Elle arriva dans une pièce vide et sombre où seule la flamme dansante d'une unique bougie laissait deviner des murs sombres et sales dont l'ancienne peinture s'écaillait avec le temps, et une tablette gravée de hiéroglyphes posée à même le sol. La silhouette renversa la tête en arrière et la capuche qui lui mangeait le visage glissa sur ses épaules. Elle dévoila alors un visage aux traits fins et précis, des yeux sombres et brillants comme des pierres précieuses ; c'était des yeux terriblement beaux, mais tout aussi dangereux. Ils dévoilaient une intelligence sans faille qu'on ne pouvait duper. Ils étaient accompagnés de lèvres vives, d'un nez pointu, et de joues creuses. De longs cheveux noirs de jais encadraient son visage et tombaient sur ses épaules.

La jeune femme s'avança au centre de la pièce, et se laissa tomber à genoux à côté de la bougie et la tablette. Elle effleura du bout des doigts les inscriptions gravées sur la pierre, les yeux brillants d'excitation. Dans un coin de la pièce, une ombre tapie dans l'obscurité l'observait. Cette ombre s'avança doucement vers la jeune femme, se dévoilant peu à peu à la lumière: c'était un grand homme vêtu d'une longue robe noir, le visage brun grignoté par le temps comme l'en témoignait les quelques rides qui commençaient à se dessiner autour de ses yeux, soulignées par celles plus profondes sur son front et l'encadrement de ses lèvres. Ses cheveux blancs étaient en accord avec sa longue barbe, quant à ses yeux, ils étaient pâles et éteints, vides de tout sentiment, de toute émotion. Lorsque le vieillard arriva à sa hauteur, le jeune femme se releva pour lui faire face. Il faisait un drôle de tableau tous deux: elle dans sa robe blanche avec ses longs cheveux noirs, définition de tout l'éclat de la jeunesse, de la pureté et de la sagesse, lui tout de noir vêtu, avec ses cheveux grisonnants et portant déjà le poids des années, définissant cette fois l'intelligence maligne.

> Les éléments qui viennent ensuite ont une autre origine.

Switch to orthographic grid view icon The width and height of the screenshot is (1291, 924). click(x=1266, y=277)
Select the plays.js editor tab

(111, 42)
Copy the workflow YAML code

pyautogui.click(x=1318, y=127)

-As-tu les statuettes ? Demanda le vieil homme.

-Je les ai, répondit la jeune femme.

Elle sortit alors, une à une, quatre statuettes de sa cape. Elle les plaça devant la tablette. Elles étaient toutes quatre cylindriques, toutes d'or, avec chacune une tête différente: le chacal, le babouin, l'Homme et le faucon.

-Très bien, très bien, marmonna le vieillard sans quitter les statuettes des yeux comme si sa vie en dépendait, comme si la seule chose qu'il désirait depuis toujours venait enfin de lui donner satisfaction. Alors, si tu es prête il faut les placer tout autour de toi... Puis, tu les ouvres une à une, en posant la tête de chaque statuette en face du corps qui lui appartient. Assis-toi, Annoukhia , prends ce parchemin vierge et ce roseau, poursuivit le vieillard en lui tendant ce dont elle avait besoin, et recopie sans erreur les hiéroglyphes gravés sur cette tablette.

La dénommée Annoukhia s'exécuta à chaque ordre que lui donnait le vieillard. Dans le silence, seul le chant de la pointe de roseau contre le papyrus, se mêlait à leur respiration.

-C'est fait, annonça la jeune femme, à présent?

-Lève-toi, rapproche-toi de moi!

Annoukhia enjamba les statuettes, puis se mit face au vieillard. Ce dernier prit les fines mains de la jeune femme dans les siennes, il les leva:

-Répète chaque mot, que je prononcerais: J'invoque le dieu Horus, qu'il envoie ses quatre fils sur Terre. Que ces fils fassent rempart face au mal qui détruit, que ces fils donnent leur vie au Pharaon... Ces fils, peu importe où tu les envoies, peu importe quand tu les envoies, tant qu'ils n'auront pas tous dépéris le Pharaon sera immortel sur cette Terre!

La jeune femme répéta d'une voix plus vive, d'un ton convaincant et convaincue, les précédentes paroles du vieil homme.

-Je donne à chacun de ses fils, un peu de mon sang, en l'échange de son sacrifice!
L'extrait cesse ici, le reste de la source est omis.